Query firewall
Per-zone (or workspace-default) rules that refuse DNS queries at the authoritative server. Useful to block ANY/AXFR amplification, lock an internal zone to corp ranges, or stop a single resolver from flooding you.
A refused query gets DNS REFUSED rcode, same as querying a server
that isn’t authoritative for the zone. Refusals show up in the
Refused-query forensics panel within seconds.
Where it lives
- Workspace default: Policies page → “Tenant defaults” card. Applies to every zone unless that zone has its own firewall config.
- Per-zone override: Policies page → expand the zone → “Query firewall” toggle. A per-zone config replaces the default entirely (not merged).
Config shape
The firewall config is a JSON object. Every field is optional:
{
"allow_sources": ["10.0.0.0/8", "203.0.113.5"],
"deny_sources": ["198.51.100.0/24"],
"allow_countries": ["DE", "FR", "US"],
"deny_countries": ["RU", "KP"],
"refuse_qtypes": ["ANY", "AXFR"],
"rate_limit_qps": 100
}
An empty list means “no rule,” not “deny all.”
Evaluation order
For each query the engine evaluates rules in this order; the first matching rule decides:
- IP deny: source matches
deny_sources. →REFUSED(reason:ip-denied). - IP allow:
allow_sourcesis non-empty and source doesn’t match any entry. →REFUSED(reason:ip-not-allowed). - Country deny: source country (via GeoIP) is in
deny_countries. →REFUSED(country-denied). - Country allow:
allow_countriesnon-empty and source country isn’t in it. →REFUSED(country-not-allowed). - Qtype refuse: query type matches
refuse_qtypes. →REFUSED(qtype-refused). - Rate limit: source IP has exceeded
rate_limit_qpsover the sliding 1-second window. →REFUSED(rate-limited).
Empty lists skip their step. rate_limit_qps: 0 disables rate
limiting (any qps allowed).
ECS handling
When EDNS Client Subnet is present and looks plausible, the engine uses the ECS subnet as the source for CIDR + country rules. ECS makes DNS-level geo less coarse, but still coarse. Don’t depend on this for security-critical decisions; it’s correlation, not identity.
When ECS is absent or implausible (0.0.0.0/0, RFC-1918 from public
resolvers), the engine falls back to the resolver’s source IP.
Common configs
Block amplification basics
{ "refuse_qtypes": ["ANY", "AXFR"] }
The classic “you have a public DNS server” hygiene minimum.

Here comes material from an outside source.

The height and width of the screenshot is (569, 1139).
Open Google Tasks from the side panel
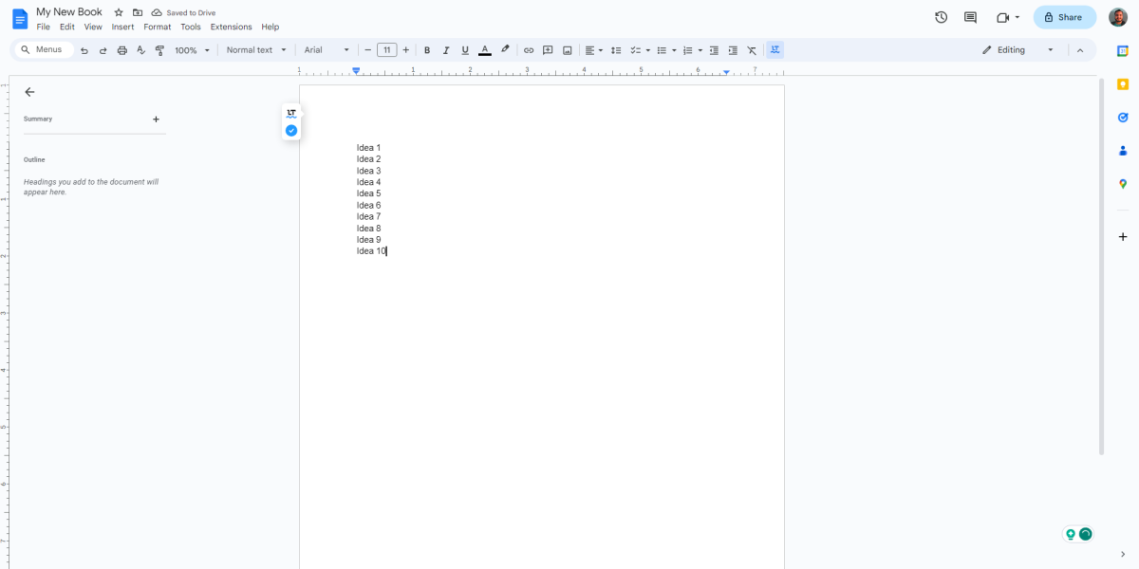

Lock an internal zone to corp ranges
{ "allow_sources": ["10.0.0.0/8", "192.168.0.0/16"] }
Combine with split-horizon by serving the zone only on internal resolvers.
Sanction-list geo block
{ "deny_countries": ["RU", "KP", "IR", "SY"] }
Needs a GeoIP database loaded on the edge, without one, all queries are treated as country=unknown (no match).
Rate-limit a chatty resolver
{ "rate_limit_qps": 200 }
Per source IP, not per zone. A misbehaving Cloudflare resolver gets its own bucket; one bad actor doesn’t burn budget for everyone else behind the same edge.
Inheritance
Each zone resolves to one effective policy:
- A zone with its own enabled firewall config uses that, and only that.
- Otherwise it inherits the workspace default (if enabled).
- Otherwise no firewall runs and nothing is refused.
A per-zone config replaces the default outright, it isn’t merged. So a zone can tighten the default with its own rules, or opt out entirely by enabling an empty config (no rules).
Per-rule audit
Every firewall change lands in Settings → Audit log with who made it, what changed (before and after), and when. Useful for the “who turned this on at 3 AM” question.